Frances Lash and Brook Hankins teach an Ecology class to Warrior Tech Academy students at MVHS. Like many Warrior Tech classes, learning about Ecology allows students an opportunity to experience project-based learning as opposed to by-the-books academic work.
Instead of reading about pollinators and moving on, students in the Ecology class took it upon themselves to create habitats in hopes of attracting native animal species to the area.
The class constructed the habitats out of wooden frames.
“We built shelves in them with a lot of hammering and nails,” Dalton Wright said.
Students adorned their habitats with chicken wire, flower pots, bricks, bark, bamboo and other items they found outdoors. Pupils received guidance from the Master Naturalists and Master Gardeners, but they created the boxes on their own.
“Anything in the classroom, we couldn’t use,” Wright said about the materials that students placed inside the habitats. “We had to find it outside.”
“We couldn’t buy anything,” Shemro said. “[Lash] wanted it all used.”
Not only did it help students practice the importance of reducing, reusing and recycling, but it also gave kids an opportunity to go beyond the walls of the classroom to complete the project.
“Everybody needs some sort of resources from outside,” Lash said. “Some people don’t really appreciate why it’s important.”
Lash said that some of the Ecology students weren’t crazy about going outdoors at the beginning of the semester. However, many grew to appreciate the land beyond the window by the end of the year.
Holden Agee explained the importance of pollinator animals.

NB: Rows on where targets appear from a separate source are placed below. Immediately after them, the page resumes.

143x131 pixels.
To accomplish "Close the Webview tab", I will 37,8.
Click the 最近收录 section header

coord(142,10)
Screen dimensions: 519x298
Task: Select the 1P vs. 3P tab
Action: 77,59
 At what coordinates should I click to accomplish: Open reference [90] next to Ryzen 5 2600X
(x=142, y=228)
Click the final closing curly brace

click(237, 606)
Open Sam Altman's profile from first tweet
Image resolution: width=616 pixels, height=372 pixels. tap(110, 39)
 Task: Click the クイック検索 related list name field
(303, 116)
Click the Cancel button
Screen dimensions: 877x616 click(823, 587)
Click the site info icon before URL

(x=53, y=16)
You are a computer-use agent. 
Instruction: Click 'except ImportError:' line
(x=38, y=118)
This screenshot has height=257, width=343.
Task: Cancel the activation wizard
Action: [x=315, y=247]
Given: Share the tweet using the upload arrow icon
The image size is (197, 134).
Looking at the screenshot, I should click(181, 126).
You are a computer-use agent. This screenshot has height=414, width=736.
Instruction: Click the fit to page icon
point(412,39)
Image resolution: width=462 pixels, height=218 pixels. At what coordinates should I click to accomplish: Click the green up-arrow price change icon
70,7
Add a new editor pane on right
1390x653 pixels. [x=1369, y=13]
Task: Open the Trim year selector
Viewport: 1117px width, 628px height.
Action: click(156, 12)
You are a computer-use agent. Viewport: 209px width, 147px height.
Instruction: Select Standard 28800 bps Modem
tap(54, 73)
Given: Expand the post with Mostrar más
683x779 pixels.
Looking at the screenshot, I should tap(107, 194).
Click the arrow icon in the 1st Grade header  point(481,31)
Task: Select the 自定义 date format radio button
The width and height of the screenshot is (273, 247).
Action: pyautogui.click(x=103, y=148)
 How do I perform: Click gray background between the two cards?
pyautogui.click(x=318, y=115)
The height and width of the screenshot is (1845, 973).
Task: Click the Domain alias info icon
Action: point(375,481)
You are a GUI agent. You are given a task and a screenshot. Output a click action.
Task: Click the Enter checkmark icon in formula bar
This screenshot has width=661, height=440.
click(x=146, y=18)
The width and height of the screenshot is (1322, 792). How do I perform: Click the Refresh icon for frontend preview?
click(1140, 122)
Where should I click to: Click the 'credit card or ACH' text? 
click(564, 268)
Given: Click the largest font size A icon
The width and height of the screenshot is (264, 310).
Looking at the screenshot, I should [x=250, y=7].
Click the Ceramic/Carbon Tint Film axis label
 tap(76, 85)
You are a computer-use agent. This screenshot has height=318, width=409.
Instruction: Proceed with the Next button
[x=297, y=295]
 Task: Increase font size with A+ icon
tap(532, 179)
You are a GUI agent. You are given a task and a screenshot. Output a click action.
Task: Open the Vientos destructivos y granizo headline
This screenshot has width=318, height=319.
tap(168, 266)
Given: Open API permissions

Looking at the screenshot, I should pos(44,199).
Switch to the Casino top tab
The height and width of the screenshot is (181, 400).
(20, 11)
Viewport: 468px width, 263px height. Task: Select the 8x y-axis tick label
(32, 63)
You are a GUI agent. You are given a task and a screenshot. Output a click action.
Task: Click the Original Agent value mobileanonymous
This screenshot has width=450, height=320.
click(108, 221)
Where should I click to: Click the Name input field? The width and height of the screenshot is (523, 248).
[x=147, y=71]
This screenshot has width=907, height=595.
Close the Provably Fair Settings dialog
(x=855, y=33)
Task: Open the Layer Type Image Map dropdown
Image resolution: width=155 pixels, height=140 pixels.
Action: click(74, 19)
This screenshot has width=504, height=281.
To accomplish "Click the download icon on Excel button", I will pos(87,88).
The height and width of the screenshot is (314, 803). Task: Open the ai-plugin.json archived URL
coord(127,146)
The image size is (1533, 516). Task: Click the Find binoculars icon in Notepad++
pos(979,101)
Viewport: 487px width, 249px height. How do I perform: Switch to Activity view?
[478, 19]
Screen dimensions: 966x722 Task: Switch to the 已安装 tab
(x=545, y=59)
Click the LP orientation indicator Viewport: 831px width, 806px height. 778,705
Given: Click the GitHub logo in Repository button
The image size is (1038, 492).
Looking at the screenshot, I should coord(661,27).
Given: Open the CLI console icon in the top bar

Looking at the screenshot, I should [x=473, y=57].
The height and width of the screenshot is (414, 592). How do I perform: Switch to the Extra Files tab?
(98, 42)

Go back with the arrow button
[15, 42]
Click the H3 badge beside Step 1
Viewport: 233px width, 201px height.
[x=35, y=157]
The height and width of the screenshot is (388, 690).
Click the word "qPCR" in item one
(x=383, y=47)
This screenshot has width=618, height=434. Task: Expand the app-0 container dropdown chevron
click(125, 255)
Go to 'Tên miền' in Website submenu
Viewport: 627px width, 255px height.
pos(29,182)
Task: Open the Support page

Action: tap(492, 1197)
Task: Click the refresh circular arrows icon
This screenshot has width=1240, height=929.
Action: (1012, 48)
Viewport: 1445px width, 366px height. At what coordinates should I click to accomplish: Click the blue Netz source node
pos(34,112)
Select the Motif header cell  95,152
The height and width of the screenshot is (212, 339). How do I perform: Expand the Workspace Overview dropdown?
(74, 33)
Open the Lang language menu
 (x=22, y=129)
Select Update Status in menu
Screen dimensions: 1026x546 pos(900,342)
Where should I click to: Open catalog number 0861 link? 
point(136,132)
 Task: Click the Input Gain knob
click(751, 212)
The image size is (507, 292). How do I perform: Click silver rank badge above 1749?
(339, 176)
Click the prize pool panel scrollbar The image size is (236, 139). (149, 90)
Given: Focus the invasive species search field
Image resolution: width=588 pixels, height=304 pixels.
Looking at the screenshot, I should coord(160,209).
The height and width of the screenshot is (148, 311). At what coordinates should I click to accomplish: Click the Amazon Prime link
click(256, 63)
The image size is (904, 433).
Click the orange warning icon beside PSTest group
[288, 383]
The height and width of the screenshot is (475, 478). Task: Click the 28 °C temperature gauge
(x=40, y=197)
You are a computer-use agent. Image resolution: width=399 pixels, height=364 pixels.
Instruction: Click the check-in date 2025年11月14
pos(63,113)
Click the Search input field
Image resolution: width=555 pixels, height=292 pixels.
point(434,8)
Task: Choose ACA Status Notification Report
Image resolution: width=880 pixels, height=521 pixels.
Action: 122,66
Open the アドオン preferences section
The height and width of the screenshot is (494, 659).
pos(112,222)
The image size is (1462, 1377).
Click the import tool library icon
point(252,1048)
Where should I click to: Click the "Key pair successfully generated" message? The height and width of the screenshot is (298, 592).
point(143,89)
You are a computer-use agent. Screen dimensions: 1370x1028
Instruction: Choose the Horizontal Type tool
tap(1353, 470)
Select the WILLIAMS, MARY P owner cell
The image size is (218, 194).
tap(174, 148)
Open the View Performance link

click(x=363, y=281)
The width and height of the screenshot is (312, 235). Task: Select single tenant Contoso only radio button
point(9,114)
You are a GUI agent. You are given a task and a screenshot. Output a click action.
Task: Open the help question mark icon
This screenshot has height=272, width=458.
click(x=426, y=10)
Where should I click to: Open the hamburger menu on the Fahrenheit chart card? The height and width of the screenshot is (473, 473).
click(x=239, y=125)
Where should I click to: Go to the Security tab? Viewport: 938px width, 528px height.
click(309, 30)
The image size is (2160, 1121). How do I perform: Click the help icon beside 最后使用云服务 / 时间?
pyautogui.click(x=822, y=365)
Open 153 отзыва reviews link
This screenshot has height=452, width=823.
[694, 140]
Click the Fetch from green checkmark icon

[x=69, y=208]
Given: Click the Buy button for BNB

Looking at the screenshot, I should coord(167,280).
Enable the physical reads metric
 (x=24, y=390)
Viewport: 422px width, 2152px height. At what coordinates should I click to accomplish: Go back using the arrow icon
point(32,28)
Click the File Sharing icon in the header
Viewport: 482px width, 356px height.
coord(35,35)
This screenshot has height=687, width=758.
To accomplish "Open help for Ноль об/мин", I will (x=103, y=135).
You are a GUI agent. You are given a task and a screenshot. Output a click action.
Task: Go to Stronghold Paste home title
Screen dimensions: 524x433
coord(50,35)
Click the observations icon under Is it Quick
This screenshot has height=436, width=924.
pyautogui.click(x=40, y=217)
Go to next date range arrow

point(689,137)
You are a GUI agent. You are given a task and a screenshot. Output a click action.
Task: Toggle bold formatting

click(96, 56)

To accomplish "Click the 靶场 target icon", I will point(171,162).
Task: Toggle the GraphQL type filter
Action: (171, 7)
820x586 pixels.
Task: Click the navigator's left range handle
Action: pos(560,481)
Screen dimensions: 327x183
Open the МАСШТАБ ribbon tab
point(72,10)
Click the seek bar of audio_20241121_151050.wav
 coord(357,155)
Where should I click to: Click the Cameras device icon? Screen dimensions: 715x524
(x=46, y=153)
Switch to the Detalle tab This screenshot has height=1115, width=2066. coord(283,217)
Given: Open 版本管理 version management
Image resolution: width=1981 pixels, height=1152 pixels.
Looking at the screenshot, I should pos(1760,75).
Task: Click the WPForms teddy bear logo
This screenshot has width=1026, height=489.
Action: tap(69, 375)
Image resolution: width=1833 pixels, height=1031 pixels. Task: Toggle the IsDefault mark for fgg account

“It helps the plants reproduce,” Agee said. “[An insect] will land on a plant and will get all of this pollen on the little hairs on its legs. Then it’ll go to the next plant.”
Annaii Estes said students got to decide which type of animal they would like to attract.
“We put pots on there because butterflies like to find smaller places,” Wright said.
“Carpenter bees like tiny tubes,” Shemro said. “We did a hover fly.”
Students attempted to attract a variety of other insects, including moths and bumblebees. One student even wanted to give wasps a place to live.
“We wanted to make [the habitats] natural, but cute, like, appealing to the eye,” Shemro said. “We’re going to put them out there.”
Several pollinators are already serving the community at the Smith River Sports Complex on the Paw Path.
For those interested in attracting pollinator animals to their own back yards, Agee said, “Start off very simple. You don’t have to make it so complicated.”
Shemro said creating the pollinators in the classroom isn’t a lesson she’ll soon forget.
“I think that’s my favorite project we did all year,” Shemro said.